Versorgungsschiff mit Operngläsern und Popcorn erreicht Truppen vor Küste Libyens

Verpassen jetzt keine Verbrechen gegen die Menschlichkeit mehr: Truppen vor der Küste Libyens
Tripolis (dpo) - Die Besatzungen der vor der Küste Libyens stationierten Kriegsschiffe der USA, Europas und der Türkei können endlich aufatmen. Um 11 Uhr MEZ kam dort ein Versorgungsschiff mit 20.000 Operngläsern und 200 Tonnen Popcorn an.

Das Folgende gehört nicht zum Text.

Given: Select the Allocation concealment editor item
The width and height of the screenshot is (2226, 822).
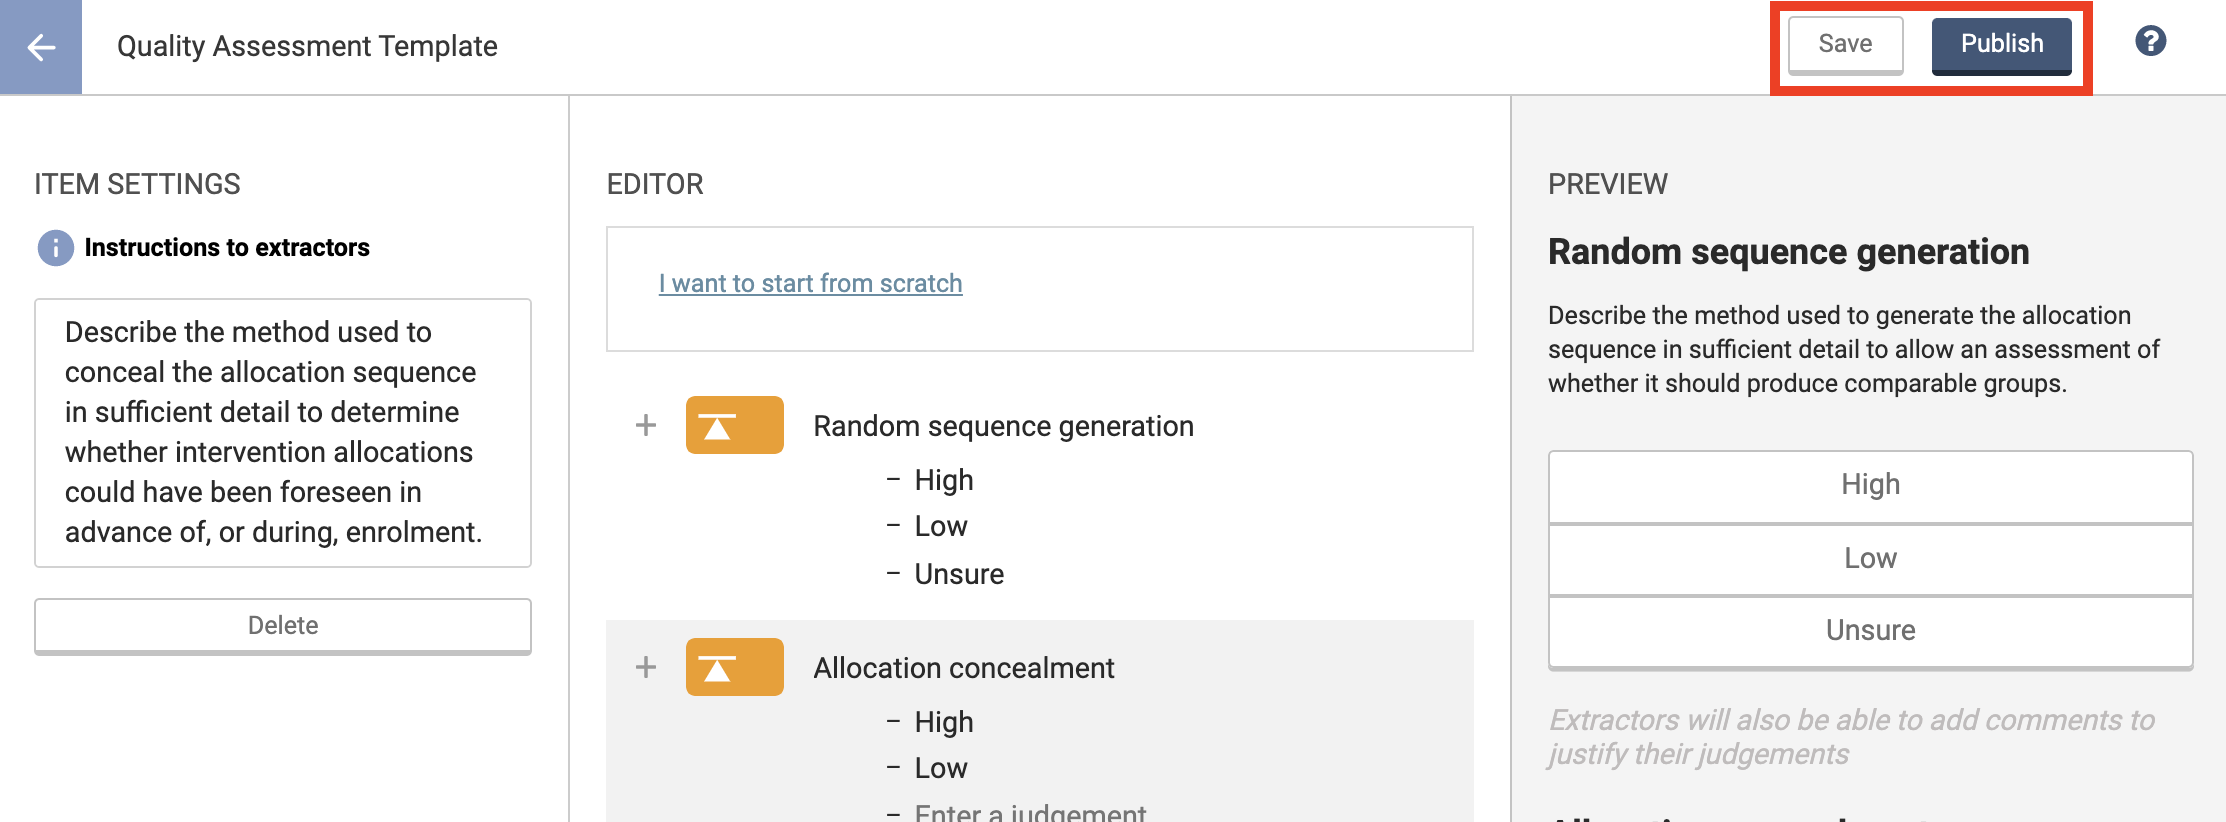Looking at the screenshot, I should point(963,669).
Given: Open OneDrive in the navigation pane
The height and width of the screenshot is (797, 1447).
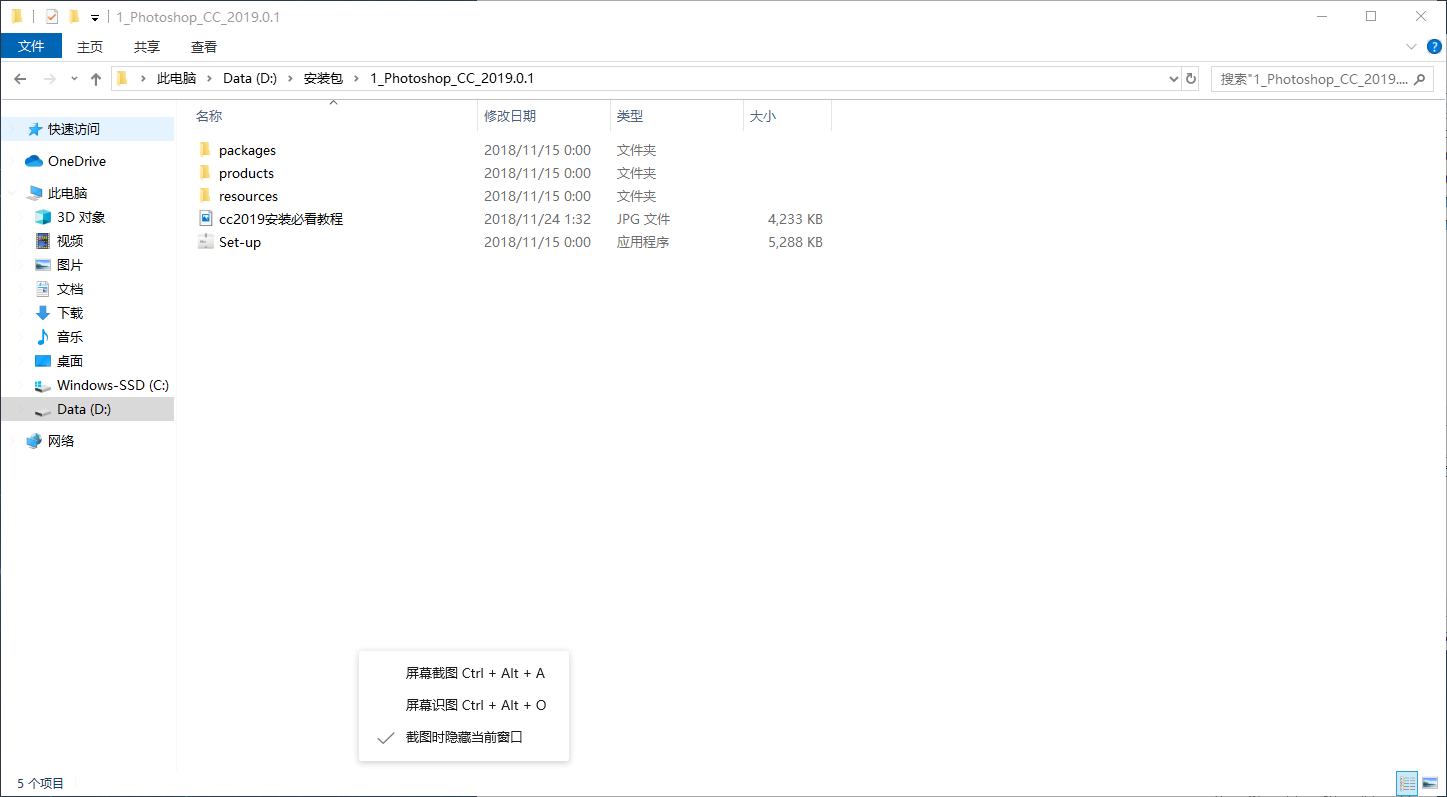Looking at the screenshot, I should (76, 161).
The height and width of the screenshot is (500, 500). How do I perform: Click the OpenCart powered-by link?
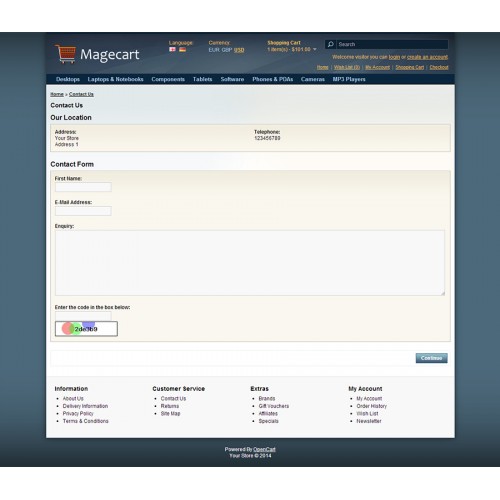click(264, 449)
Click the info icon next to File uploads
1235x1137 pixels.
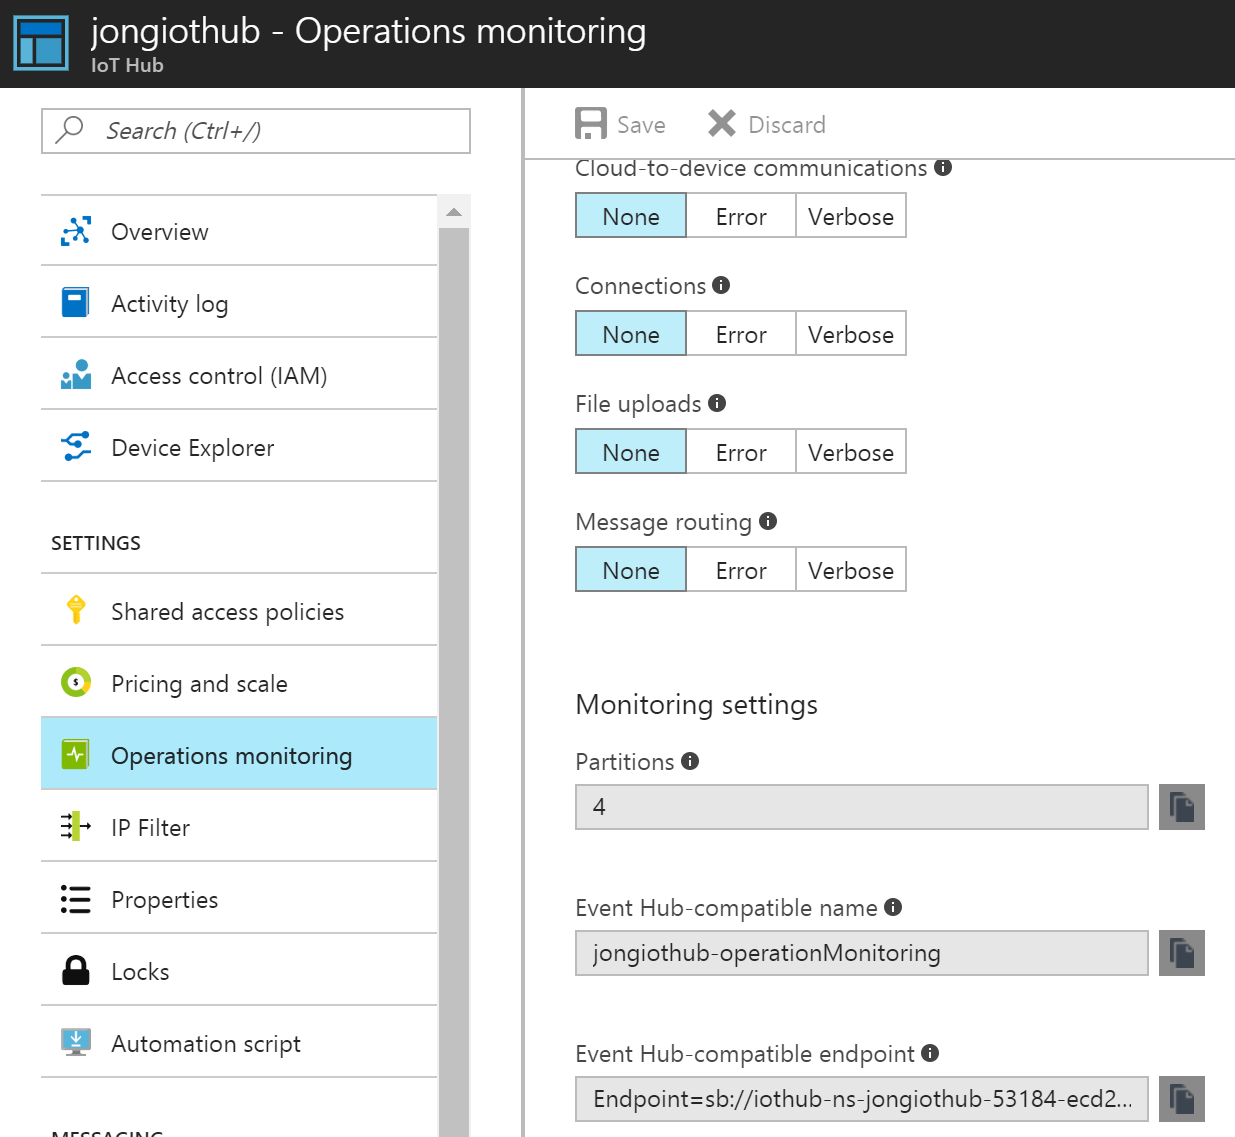(717, 403)
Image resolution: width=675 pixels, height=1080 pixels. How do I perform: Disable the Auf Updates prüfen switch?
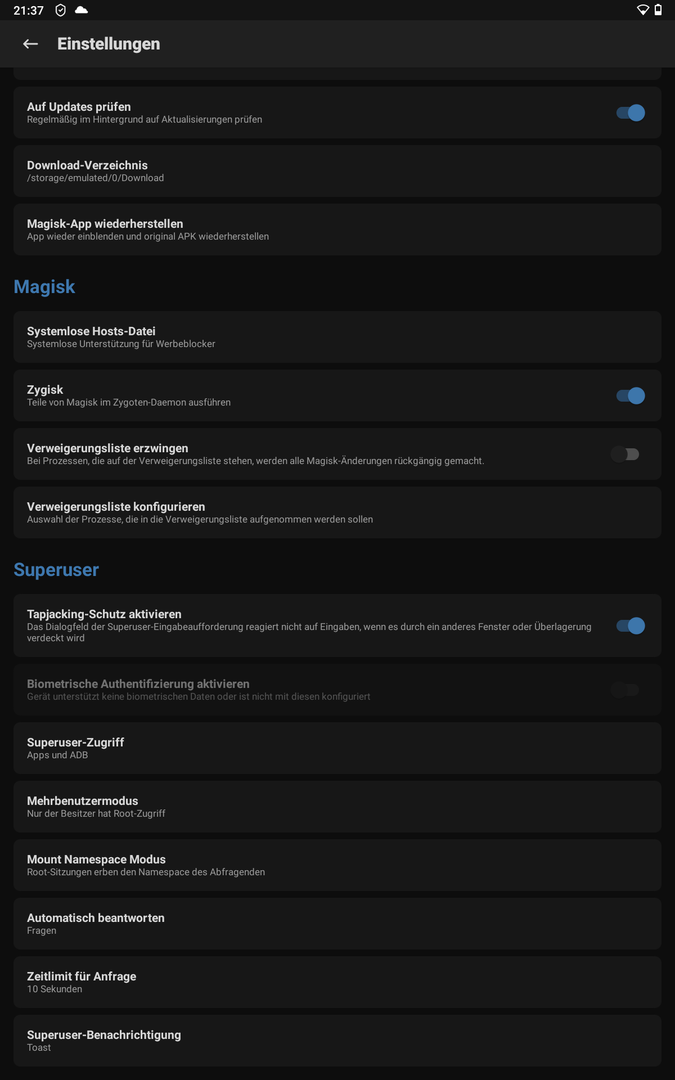point(629,113)
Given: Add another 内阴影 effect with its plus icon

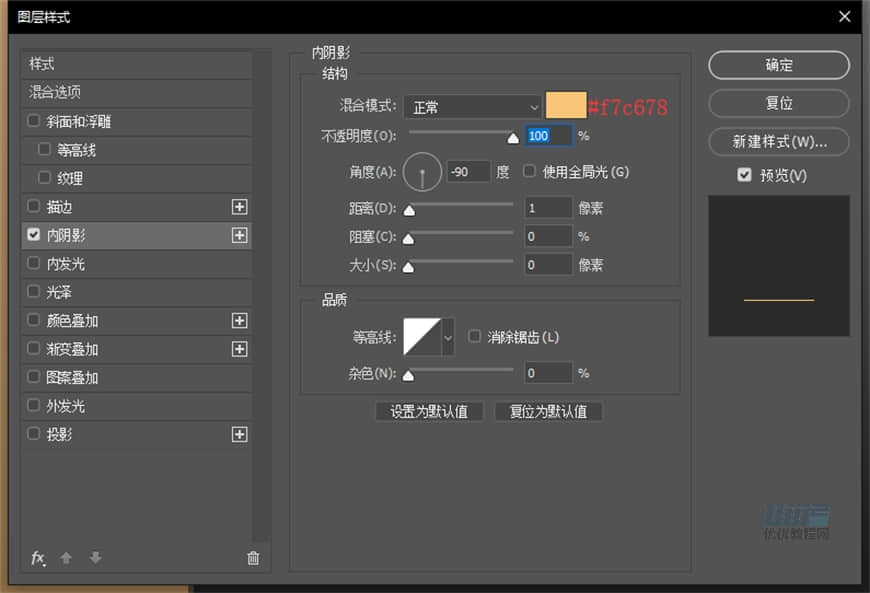Looking at the screenshot, I should [240, 235].
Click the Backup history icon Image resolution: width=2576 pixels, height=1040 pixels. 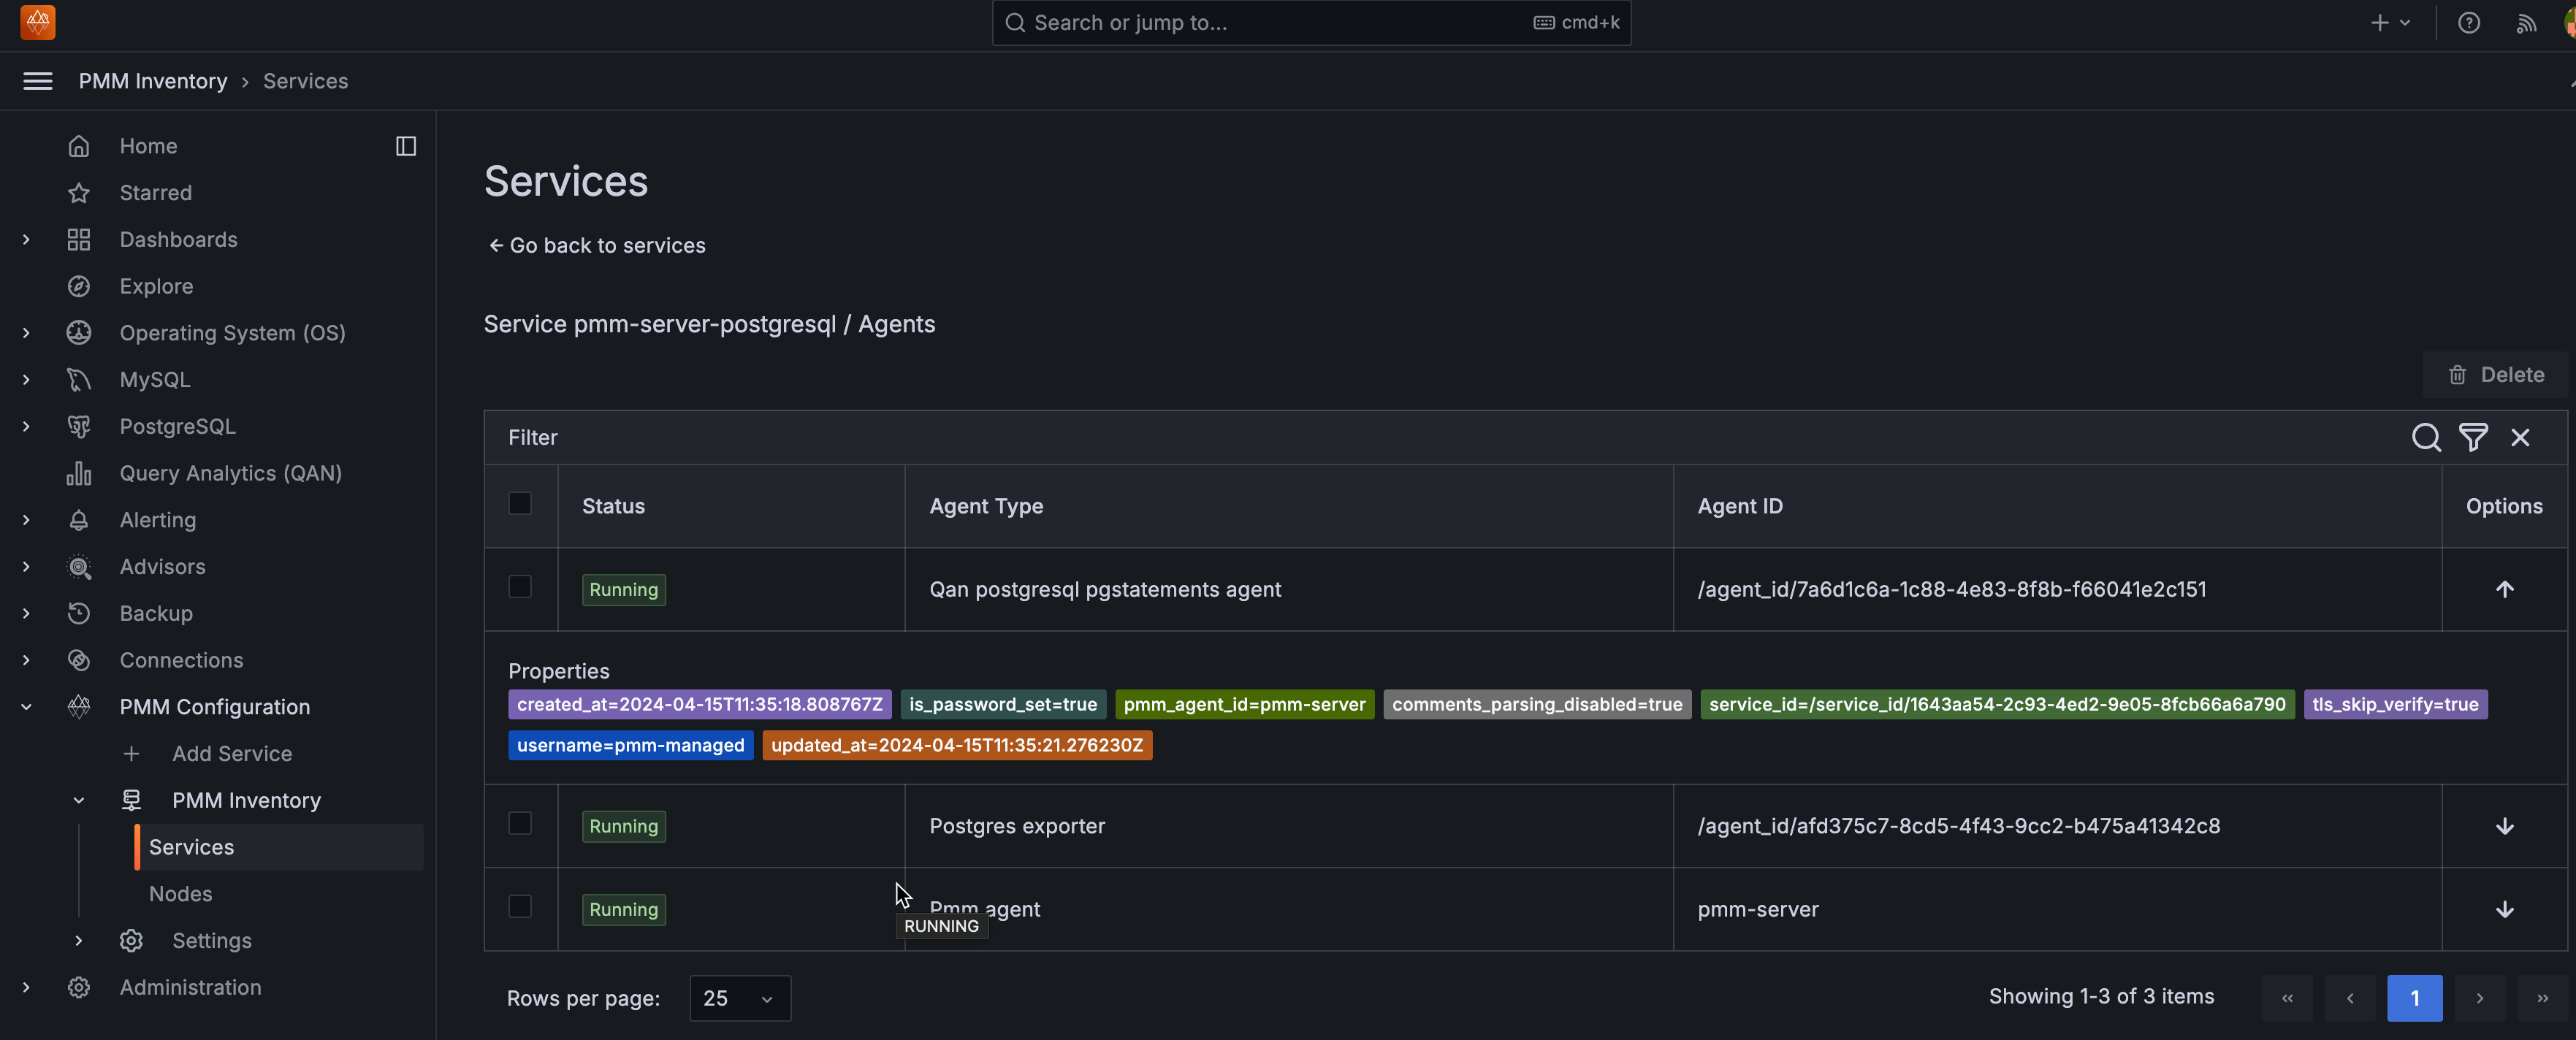tap(79, 613)
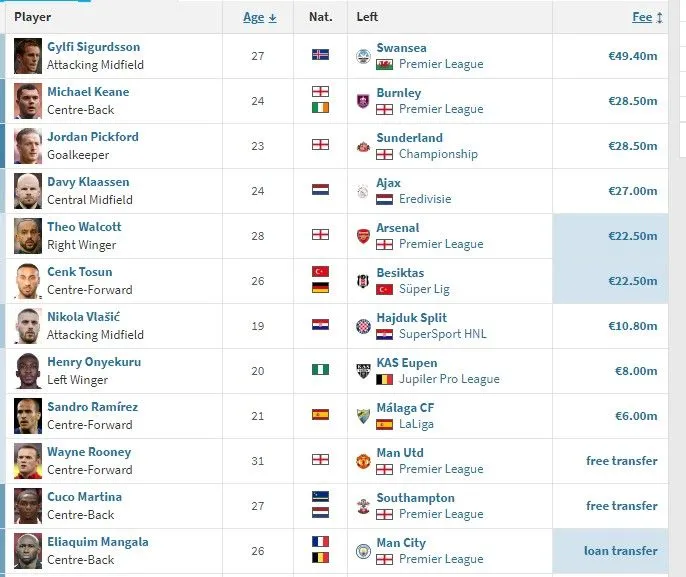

Das dringend benötigte Material wird noch zur Stunde an die Soldaten verteilt.
Bringt die lange ersehnten Waren: Schiff
"Wir werden hier Zeugen eines überaus spannenden Kampfes zwischen den Aufständischen und den Truppen Gaddafis", so ein erleichterter US-General. "Aber unsere Ausrüstung ist für das Gefecht ausgelegt und nicht für unbeteiligtes Zusehen."
So sei es mit einem herkömmlichen Armeefernglas nahezu unmöglich, sich stundenlang an Deck zu sonnen und zuzusehen, wie libysche Kampfflugzeuge die Zivilbevölkerung bombardieren, da die Arme auf Dauer ermüden. Die deutlich leichteren Operngläser mit Griff leisten hier Abhilfe.
Die Libyen-Frage: Gesalzen oder gezuckert?
Auch die 200 Tonnen Popcorn sind von höchster strategischer Wichtigkeit. Ein Schiffskoch der Bundeswehr erklärt: "Reguläre Armeeverpflegung ist sehr nahrhaft, damit die Soldaten im Einsatz volle Leistung zeigen können. Popcorn hingegen macht fett und träge. Das sorgt dafür, dass sich unsere Jungs an Bord nicht gegenseitig die Köpfe einschlagen und stattdessen lieber aus sicherer Distanz gebannt zusehen, wie ein Land im Bürgerkrieg versinkt."
Eines zumindest kann jetzt schon festgestellt werden: Hinsichtlich der Moral in der Truppe ist die Ausstattung mit Operngläsern und Popcorn offensichtlich ein voller Erfolg. Als ein Flughafenterminal in der Nähe von Bengasi nach einem Luftangriff Gaddafis explodiert, hört man die tapferen Männer euphorisch rufen: "Bravo! Da Capo! Bravissimo!"